I could answer with a perfectly simple and natural: “Yes, a 6th grader and an 8th grader.” (This is already glossing over complexity with selective truths, since Aida has officially been a 7th grader again since last month, when I lobbied successfully for her to stay for one more year in the classroom that is serving her so well right now. I am the mother who deliberately worked to have her child held back – “retained” they call it these days. How does that look from across the cultural divide?)

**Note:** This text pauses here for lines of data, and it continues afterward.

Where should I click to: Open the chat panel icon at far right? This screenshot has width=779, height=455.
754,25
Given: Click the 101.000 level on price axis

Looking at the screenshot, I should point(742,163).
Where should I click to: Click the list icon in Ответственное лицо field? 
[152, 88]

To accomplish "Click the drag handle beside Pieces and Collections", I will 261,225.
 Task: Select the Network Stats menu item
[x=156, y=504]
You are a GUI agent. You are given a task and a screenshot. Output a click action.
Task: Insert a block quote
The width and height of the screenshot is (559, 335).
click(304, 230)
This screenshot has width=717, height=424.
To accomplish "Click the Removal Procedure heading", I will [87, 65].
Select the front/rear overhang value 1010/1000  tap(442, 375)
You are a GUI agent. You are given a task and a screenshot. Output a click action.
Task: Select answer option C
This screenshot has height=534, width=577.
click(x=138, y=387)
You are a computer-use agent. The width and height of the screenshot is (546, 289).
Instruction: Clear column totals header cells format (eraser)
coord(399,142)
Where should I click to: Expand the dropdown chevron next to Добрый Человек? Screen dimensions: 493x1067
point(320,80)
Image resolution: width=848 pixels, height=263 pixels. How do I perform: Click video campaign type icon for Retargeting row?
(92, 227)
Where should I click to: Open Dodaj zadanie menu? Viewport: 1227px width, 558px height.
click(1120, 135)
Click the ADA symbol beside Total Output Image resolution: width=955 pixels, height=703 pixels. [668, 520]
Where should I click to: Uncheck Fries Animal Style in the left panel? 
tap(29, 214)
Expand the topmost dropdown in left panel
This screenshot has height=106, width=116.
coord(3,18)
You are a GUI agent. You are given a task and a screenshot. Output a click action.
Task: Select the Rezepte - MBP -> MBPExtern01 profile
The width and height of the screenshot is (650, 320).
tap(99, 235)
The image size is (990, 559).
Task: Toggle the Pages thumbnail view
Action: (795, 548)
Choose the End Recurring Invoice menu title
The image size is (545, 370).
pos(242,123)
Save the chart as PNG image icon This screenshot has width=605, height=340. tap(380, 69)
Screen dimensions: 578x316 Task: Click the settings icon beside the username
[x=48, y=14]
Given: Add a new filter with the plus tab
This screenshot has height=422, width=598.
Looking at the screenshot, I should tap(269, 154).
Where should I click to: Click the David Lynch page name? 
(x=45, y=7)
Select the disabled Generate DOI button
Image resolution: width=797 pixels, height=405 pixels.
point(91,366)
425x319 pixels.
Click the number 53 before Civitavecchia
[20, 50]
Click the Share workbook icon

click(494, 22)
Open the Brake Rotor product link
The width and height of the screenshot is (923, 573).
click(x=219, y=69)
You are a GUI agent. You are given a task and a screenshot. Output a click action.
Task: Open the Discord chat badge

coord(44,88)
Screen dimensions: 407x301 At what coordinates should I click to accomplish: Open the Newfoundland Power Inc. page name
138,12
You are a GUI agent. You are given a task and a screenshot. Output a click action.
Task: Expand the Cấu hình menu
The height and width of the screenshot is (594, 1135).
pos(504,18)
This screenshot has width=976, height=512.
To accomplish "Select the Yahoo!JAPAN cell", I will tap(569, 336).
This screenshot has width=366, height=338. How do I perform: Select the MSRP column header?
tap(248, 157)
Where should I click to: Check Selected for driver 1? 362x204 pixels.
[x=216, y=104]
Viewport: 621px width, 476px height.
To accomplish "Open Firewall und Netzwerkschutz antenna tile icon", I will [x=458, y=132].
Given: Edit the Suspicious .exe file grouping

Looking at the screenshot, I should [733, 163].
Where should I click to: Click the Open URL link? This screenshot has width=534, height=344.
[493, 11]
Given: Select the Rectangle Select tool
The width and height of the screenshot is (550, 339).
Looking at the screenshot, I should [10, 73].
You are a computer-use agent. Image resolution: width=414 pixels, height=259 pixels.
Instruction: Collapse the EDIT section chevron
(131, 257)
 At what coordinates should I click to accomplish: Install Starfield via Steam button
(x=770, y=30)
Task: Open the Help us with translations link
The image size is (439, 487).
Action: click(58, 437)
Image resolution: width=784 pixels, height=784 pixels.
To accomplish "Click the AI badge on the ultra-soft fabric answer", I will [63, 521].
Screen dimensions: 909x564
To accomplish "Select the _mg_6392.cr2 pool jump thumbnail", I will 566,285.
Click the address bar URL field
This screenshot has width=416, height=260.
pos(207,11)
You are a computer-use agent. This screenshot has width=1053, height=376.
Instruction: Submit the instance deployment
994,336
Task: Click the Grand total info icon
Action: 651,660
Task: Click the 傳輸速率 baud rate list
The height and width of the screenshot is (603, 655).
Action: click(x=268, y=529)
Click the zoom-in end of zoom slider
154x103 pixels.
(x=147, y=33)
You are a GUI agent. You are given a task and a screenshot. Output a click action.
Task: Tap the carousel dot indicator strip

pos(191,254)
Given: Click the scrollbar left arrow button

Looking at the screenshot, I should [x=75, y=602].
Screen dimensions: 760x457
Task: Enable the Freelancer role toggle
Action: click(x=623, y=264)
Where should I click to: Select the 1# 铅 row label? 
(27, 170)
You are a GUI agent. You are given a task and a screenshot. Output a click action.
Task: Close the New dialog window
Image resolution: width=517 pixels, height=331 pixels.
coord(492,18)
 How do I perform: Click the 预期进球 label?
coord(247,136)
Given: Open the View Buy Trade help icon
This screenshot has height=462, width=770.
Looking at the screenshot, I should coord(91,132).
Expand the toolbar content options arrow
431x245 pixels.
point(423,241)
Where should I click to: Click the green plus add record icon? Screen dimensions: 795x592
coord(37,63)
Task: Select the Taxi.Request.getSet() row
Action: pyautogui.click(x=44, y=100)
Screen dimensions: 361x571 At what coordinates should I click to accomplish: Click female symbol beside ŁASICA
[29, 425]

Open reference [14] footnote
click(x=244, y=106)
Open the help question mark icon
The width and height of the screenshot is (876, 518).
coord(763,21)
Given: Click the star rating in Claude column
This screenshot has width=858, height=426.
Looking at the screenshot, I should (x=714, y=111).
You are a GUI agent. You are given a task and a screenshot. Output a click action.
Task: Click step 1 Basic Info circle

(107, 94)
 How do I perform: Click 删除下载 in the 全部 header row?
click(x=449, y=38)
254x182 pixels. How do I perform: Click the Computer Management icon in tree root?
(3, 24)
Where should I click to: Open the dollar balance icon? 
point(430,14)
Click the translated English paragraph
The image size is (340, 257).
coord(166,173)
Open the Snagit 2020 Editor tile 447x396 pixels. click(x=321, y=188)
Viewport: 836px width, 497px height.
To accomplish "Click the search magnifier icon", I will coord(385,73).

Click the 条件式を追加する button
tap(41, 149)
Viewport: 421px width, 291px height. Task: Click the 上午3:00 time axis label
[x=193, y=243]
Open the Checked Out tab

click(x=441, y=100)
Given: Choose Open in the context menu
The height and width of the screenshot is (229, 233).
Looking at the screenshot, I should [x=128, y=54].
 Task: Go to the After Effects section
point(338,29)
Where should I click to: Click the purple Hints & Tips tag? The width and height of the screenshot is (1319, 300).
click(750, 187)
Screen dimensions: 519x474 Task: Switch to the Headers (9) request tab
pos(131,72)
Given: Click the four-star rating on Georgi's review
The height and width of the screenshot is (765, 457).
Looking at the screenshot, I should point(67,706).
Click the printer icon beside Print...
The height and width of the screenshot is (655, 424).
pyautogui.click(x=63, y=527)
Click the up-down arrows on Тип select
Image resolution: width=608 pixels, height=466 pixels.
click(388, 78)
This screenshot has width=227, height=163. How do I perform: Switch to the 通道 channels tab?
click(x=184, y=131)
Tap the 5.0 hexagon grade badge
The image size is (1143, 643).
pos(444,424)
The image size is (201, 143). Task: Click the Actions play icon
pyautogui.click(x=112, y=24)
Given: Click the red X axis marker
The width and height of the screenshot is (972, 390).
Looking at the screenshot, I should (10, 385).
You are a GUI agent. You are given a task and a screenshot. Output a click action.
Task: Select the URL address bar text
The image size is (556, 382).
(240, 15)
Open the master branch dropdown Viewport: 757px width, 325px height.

But never mind that. If I offer up both girls for conversation, and that talk takes its natural course, we will hit on Aida’s situation eventually – when comparing teachers, subjects, after-school activities, plans for high school… Aida’s experience in a self-contained special ed classroom, all efforts at inclusiveness in the education setting notwithstanding, has just about nothing in common with what a typical 8th grader might be doing at school. Once this subject is opened, most people, especially the well-meaning kind, will ask more about it. This has two consequences: Aida’s disabilities quickly become the dominant aspect of the conversation, unless I work hard to prevent this (just as her disabilities are the dominant aspect of our family life, except where we work hard to prevent it). And also, there’s no hiding behind the generalities and stock responses that we can usually take advantage of in small-talk situations. When your life is unusual, every get-to-know-you conversation can become very personal, very quickly.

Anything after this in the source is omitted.